Each point on the ROC curve represents a pair of sensitivity and specificity that corresponds to a decision threshold.
Figure 2 shows the ROC curve (blue line) and the threshold line (red line) distinguishing organizations into two diagnostic groups: the vulnerable and invulnerable NPOs. In addition, Figure 2 shows that the area under the curve is statistically significantly different at the threshold value of 0.5 at the p-value less than 0.000, which is less than the significance level of α = 0.05. In other words, the logit model statistically significantly classifies financially vulnerable and invulnerable NPOs.
Table 10 shows that the ROC results achieve almost 97.5% of all the possible pairs of NPOs with financial vulnerability or invulnerability with a confidence interval of 94.2 to 100%, which are correctly classified. The optimum sensitivity (specificity) and specificity are obtained from a point located at the top left corner.
Model validation. We believe that a prediction model should be created based on a comprehensive approach. This idea also includes the validation of the prediction model on a test (random) sample that consists of 59 NPOs. Table 11 shows that the model correctly classifies 54 out of 55 invulnerable organizations (98.18%), and three out of four vulnerable organizations (75%). The results show that the prediction model correctly estimated 57 out of 59 NPOs, representing 96.61%. In addition, we find that the Type I error is 1.82%, which is the ratio of 1 to 55 organizations, and that the Type II error is 25%, which is the ratio of 1 to 4 NPOs. The total error is 3.39%.

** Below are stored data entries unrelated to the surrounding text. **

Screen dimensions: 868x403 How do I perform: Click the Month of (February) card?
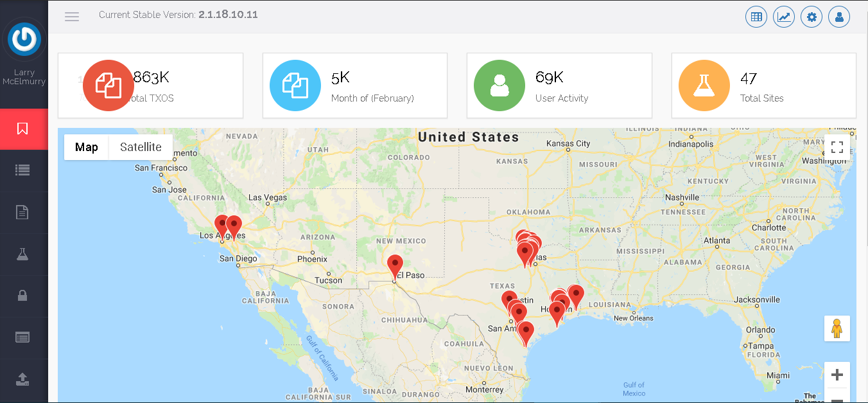pyautogui.click(x=354, y=85)
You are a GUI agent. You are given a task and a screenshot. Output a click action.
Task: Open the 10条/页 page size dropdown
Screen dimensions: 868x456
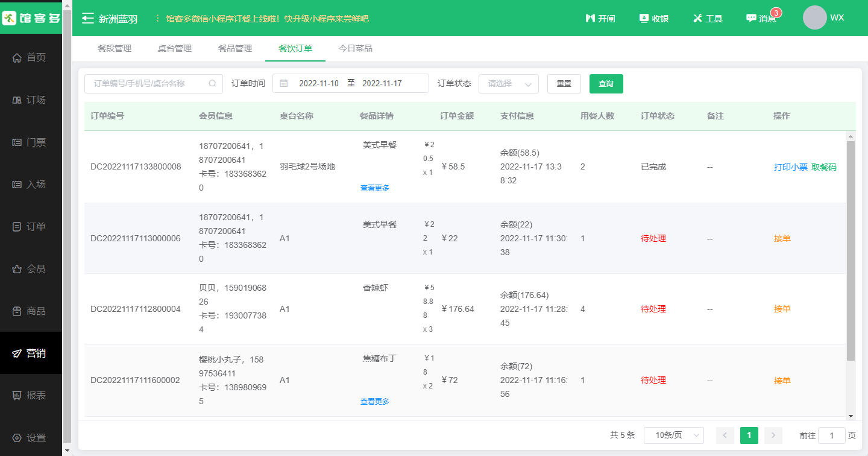(673, 435)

This result is achieved by a 13-fold higher number of invulnerable NPOs compared to vulnerable NPOs. The model correctly estimates 75% of the vulnerable organizations as the test sample contains only 4 organizations out of 21 NPOs.

5. Discussion

We extend the current knowledge about non-profit financial management based on research results, then confront our results with results from foreign studies, mostly from American authors. In addition, we point to the topicality and relevance of the research and describe its limitations in the research. We also propose possibilities for further research, especially in predicting the financial status of Slovak NPOs.
The topic of prediction of NPOs is an unexplored area in the Slovak Republic, but also in Central Europe. In this paper, we draw from various studies by Tuckman and Chang [16], Greenlee and Trussel [26], Trussel [27], Trussel, Greenlee, and Brady [28], Trussel and Greenlee [29], Omar, Arshad, and Razali [50], and Tevel, Katz, and Brock [25] looking for significant variables in determining the financial vulnerability from a statistical perspective. From our point of view, we consider the most important study to be the study by Tuckman and Chang [16], from which most of the subsequent authors proceed.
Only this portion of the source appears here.